(Pixel coordinate grounding data)
+ + + + + + +

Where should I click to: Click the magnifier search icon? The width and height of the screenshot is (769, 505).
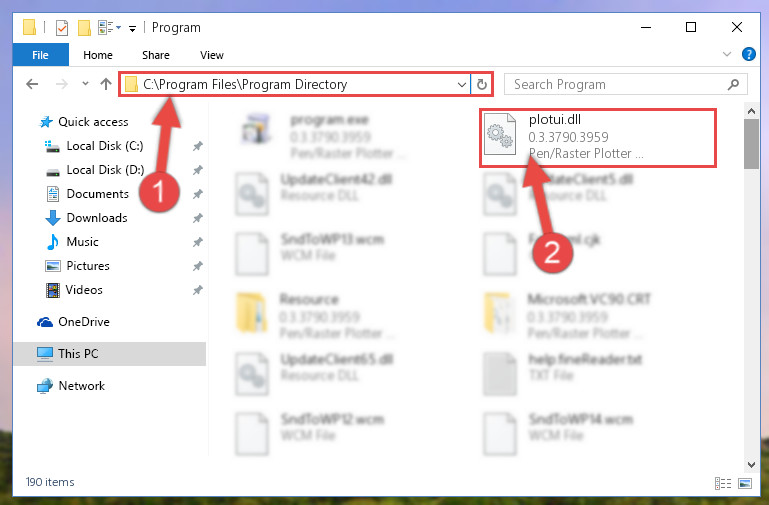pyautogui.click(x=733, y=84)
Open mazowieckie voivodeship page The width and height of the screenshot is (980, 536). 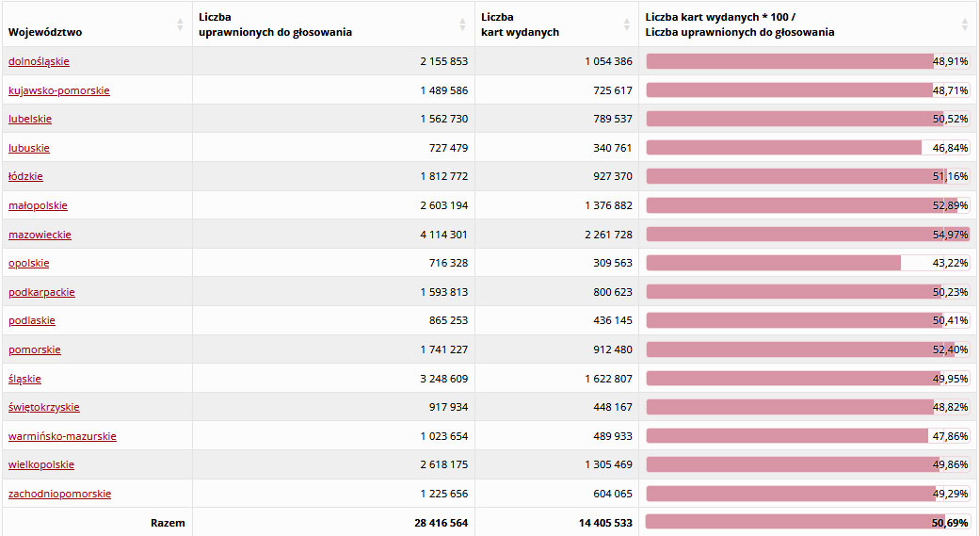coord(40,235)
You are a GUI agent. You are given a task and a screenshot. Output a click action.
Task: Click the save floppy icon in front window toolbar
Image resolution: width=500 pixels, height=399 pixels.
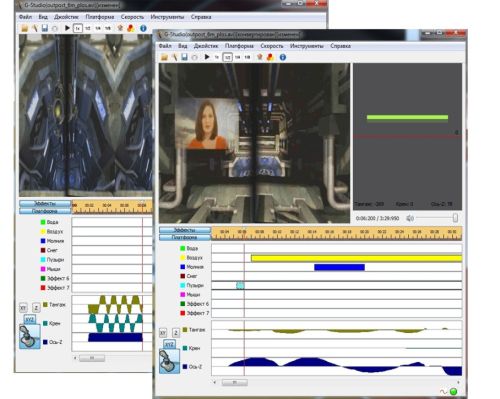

+ + + + + + +

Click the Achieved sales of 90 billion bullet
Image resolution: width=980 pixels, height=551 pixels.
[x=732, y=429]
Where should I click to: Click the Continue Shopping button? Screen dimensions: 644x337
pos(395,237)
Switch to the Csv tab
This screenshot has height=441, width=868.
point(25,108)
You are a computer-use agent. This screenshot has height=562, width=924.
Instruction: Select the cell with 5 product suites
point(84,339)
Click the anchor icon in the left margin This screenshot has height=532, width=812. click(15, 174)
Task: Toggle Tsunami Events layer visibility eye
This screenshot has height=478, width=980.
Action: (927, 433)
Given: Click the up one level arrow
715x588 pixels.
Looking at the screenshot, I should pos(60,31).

+ + + + + + +

Assignment |
Using the records above, give the count of lines with the word "agent", and write nothing more.

Output for this exercise |
2